# Suche Erwachsenen-Gilde mit TS



## hondleng (29. Oktober 2013)

Hallo 
Ich suche eine Gilde,hab vor wieder einzusteigen fange bei 1 wieder an ,Klasse /Fraktion/Server egal!!
Ich suche hauptsächlich Leute zum Spass haben die auch mit mir im TS sind ,am liebsten leute die bischen älter sind bin selber ü35!
Also bitte meldet euch.
grüße H.


----------



## Dotnettfix (29. Oktober 2013)

Hi HondLeng,

schau doch mal bei uns rein.

Wir sind seid 2007 auf der Todeswache. Unser Durchschnittsalter ist in etwa 35ig.

Wir spielen alle Bereiche des Spiels, aber wie in diesem Alter wohl üblich sehr relaxed.

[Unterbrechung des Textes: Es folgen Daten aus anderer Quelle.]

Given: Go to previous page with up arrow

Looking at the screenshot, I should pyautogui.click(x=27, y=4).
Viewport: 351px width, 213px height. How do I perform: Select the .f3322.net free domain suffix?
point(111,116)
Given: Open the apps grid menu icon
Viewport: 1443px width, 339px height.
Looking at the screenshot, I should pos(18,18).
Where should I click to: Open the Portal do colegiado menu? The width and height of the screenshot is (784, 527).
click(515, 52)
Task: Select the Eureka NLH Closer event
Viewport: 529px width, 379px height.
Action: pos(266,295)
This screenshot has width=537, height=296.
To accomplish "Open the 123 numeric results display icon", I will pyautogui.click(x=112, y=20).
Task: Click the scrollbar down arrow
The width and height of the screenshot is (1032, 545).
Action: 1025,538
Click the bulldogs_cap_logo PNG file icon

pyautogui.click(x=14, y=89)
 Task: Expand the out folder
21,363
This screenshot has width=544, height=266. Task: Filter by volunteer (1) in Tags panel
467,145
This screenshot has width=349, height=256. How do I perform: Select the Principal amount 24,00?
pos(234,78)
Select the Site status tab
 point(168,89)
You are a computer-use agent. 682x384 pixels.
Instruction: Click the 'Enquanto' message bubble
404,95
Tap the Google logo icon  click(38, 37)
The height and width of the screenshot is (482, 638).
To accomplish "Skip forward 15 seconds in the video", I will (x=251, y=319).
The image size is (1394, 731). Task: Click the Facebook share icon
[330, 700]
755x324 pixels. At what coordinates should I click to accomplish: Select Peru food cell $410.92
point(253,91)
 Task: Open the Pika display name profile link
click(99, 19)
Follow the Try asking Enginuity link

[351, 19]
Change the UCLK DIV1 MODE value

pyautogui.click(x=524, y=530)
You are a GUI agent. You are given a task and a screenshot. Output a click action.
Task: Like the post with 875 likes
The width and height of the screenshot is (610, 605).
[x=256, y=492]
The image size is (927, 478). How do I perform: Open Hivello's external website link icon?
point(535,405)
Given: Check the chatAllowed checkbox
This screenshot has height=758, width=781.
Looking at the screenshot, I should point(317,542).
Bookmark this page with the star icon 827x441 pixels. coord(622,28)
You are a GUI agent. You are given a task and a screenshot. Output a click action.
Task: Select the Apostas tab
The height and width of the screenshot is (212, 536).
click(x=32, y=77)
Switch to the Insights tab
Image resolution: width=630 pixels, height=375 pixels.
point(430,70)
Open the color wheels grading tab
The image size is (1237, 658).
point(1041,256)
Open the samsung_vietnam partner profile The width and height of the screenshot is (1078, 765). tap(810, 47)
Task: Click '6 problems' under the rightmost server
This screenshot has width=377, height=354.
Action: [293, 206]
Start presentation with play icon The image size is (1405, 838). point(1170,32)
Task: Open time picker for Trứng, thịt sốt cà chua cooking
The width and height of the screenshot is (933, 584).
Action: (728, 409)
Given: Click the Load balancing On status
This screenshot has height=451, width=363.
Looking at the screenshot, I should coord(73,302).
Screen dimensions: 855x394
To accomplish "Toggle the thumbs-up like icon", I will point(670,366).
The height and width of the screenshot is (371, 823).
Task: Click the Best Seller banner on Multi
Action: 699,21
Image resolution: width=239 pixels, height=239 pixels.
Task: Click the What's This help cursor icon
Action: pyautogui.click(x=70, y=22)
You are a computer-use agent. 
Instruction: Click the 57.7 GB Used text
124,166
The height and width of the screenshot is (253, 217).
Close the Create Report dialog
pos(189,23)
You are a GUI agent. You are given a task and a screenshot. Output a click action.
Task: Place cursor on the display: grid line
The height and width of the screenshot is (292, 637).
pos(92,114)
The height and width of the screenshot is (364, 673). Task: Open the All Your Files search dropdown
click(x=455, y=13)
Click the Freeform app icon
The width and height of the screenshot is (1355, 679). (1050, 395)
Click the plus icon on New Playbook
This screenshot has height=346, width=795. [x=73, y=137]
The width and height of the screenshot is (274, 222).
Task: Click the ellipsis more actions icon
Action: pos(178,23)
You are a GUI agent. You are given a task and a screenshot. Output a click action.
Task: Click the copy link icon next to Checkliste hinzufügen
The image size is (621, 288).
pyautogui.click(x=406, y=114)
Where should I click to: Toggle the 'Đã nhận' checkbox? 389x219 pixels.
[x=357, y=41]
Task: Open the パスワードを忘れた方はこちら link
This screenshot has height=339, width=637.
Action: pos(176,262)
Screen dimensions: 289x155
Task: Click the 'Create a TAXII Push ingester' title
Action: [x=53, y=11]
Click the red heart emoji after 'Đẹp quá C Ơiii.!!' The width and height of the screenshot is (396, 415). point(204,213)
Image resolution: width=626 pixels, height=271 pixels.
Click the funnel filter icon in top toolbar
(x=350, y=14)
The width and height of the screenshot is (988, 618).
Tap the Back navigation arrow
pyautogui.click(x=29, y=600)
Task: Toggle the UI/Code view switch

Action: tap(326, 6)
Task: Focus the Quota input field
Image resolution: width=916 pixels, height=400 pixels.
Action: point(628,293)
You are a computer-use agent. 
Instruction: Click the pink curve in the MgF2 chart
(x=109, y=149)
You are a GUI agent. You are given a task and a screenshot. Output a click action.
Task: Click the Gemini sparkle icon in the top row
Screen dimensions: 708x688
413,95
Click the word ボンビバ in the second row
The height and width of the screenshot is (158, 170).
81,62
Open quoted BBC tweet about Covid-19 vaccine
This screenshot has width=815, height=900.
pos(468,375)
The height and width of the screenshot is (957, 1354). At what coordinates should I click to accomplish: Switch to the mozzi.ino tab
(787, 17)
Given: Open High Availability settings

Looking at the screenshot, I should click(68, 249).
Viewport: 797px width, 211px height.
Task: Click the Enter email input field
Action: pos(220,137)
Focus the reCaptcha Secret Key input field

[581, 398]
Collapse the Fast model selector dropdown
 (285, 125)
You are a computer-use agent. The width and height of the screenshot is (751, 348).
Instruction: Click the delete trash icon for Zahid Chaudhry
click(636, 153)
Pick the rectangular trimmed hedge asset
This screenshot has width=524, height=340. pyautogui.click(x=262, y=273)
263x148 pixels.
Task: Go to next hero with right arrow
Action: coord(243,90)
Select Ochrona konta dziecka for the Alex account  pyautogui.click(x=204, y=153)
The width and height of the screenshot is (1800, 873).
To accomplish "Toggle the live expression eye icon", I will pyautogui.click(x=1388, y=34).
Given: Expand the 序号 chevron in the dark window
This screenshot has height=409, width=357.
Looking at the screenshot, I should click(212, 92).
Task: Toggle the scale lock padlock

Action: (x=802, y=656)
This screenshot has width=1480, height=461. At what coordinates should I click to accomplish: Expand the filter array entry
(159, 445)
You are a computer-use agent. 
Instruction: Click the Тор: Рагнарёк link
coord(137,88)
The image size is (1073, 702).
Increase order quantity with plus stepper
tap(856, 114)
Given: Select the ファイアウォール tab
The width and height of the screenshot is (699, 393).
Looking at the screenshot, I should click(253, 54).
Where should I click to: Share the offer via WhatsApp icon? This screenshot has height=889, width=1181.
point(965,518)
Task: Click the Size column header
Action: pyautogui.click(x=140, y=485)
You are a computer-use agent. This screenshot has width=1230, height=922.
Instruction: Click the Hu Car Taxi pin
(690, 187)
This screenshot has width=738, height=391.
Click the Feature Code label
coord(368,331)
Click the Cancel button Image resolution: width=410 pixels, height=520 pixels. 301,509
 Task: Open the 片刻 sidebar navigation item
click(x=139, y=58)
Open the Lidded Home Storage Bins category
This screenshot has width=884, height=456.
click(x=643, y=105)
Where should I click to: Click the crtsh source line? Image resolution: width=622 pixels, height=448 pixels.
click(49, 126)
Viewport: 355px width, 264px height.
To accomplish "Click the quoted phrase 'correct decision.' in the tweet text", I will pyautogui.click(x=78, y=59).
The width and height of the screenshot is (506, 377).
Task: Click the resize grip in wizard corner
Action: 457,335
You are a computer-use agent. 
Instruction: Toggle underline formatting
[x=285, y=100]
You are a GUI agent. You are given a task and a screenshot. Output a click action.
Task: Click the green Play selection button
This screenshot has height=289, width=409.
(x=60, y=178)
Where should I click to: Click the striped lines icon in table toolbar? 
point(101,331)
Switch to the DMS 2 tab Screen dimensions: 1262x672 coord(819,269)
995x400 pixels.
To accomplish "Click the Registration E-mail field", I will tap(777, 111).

Mehrere zwanglose Raidtermine / Woche, einige machen BGs & Arena, usw..

Natürlich haben wir auch TS! :-)

Weiter Infos und Bewerbung auf:

www.phoenix-hort.de


----------



## hondleng (30. Oktober 2013)

Hab ne Gilde gefunden,vielen DANK für die vielen Einladungen und Anfragen
DANKE SEHR


m.f.g

H


----------



## Ginahh (30. Oktober 2013)

hat sich erledigt  Viel Spass mit der neuien Gilde


----------